Pero aquí está el problema: en un sistema de alta precisión, basta con una pequeña fuga eléctrica para arruinar todo un lote de obleas o dañar una herramienta cuyo valor asciende a varios millones de dólares. Eso es un verdadero desastre del cual nadie quiere ser víctima.
Por qué probamos cada lámpara
No realizamos pruebas aleatorias. Cada lámpara pasa por pruebas completas de resistencia a voltajes altos y de aislamiento antes de poder ser utilizada. Aplicamos voltajes elevados para asegurarnos de que el aislamiento entre el filamento, sus extremos y esa capa de oro sea perfecto. Si hay alguna grieta microscópica en el cuarzo o si el sellado no es adecuado, la lámpara fallará. Punto.
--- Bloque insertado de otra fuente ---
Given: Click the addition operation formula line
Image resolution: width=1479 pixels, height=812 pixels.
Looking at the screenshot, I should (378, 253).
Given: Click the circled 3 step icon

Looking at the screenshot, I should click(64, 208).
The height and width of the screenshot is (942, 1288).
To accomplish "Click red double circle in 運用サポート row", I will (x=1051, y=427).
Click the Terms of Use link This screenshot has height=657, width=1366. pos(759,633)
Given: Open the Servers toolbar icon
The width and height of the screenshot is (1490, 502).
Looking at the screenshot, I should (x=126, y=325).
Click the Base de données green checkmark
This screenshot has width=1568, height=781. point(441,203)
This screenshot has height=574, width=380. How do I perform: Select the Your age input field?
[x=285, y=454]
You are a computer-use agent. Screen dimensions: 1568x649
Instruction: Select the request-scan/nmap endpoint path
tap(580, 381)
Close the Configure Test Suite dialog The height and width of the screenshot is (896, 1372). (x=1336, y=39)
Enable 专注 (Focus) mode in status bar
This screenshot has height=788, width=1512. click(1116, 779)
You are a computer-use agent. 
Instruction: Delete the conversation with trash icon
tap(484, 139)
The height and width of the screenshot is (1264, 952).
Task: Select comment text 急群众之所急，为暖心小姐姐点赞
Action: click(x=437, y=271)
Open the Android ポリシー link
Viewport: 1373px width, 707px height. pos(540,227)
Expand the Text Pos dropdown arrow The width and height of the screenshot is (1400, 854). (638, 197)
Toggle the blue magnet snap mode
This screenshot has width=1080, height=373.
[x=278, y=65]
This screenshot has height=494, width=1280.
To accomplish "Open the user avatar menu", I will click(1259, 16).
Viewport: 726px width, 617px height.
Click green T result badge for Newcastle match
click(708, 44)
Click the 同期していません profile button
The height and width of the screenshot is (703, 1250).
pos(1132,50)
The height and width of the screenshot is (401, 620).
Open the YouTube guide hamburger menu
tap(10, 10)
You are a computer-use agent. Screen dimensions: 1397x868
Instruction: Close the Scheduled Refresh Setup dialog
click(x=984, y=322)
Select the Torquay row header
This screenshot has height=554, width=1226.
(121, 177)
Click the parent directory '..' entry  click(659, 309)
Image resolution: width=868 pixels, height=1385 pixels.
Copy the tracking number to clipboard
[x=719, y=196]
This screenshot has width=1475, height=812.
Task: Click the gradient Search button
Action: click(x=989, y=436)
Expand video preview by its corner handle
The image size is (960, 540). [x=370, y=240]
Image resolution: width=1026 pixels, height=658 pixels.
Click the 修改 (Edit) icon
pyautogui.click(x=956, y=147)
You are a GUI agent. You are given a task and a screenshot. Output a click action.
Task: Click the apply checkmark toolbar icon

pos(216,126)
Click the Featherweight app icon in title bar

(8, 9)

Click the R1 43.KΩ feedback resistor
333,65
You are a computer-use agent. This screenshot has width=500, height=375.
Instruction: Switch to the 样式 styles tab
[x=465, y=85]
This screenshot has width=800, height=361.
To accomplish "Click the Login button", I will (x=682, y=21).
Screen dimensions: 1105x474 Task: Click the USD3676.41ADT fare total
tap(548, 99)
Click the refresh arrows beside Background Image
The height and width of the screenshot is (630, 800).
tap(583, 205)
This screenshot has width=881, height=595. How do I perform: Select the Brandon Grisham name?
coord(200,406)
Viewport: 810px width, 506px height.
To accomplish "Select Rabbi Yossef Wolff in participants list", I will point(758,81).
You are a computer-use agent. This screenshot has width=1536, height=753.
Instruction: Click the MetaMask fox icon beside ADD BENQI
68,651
Necesitamos esta tranquilidad, ya que estas herramientas no admiten errores. Una pequeña fuga de corriente puede causar interferencias electromagnéticas o cortocircuitos. Las probamos para que no tenga que preocuparse por que la lámpara fallen en el momento en que se conecte a un sistema complejo.
Las ventajas y desventajas de los recubrimientos de oro
El oro es ideal para alcanzar las temperaturas deseadas más rápidamente, ya que concentra el calor justo donde se necesita. Pero también es algo delicado. Si el personal de limpieza utiliza el disolvente incorrecto, o si la lámpara se daña durante su instalación, el recubrimiento de oro puede desprenderse. Una vez que esto ocurre, la distribución del calor se altera y aparecen zonas frías en las obleas. Es un equilibrio frágil.
Configurar correctamente el sistema
Estas lámparas generan mucho calor en un espacio reducido. Primero, asegúrese de que las fuentes de alimentación coincidan con la potencia y el voltaje de las lámparas. Además, si las lámparas están colocadas en espacios muy reducidos, verifique bien su sistema de refrigeración. Si el calor ambiental aumenta alrededor de los conectores, estos se quemarán mucho antes de lo esperado.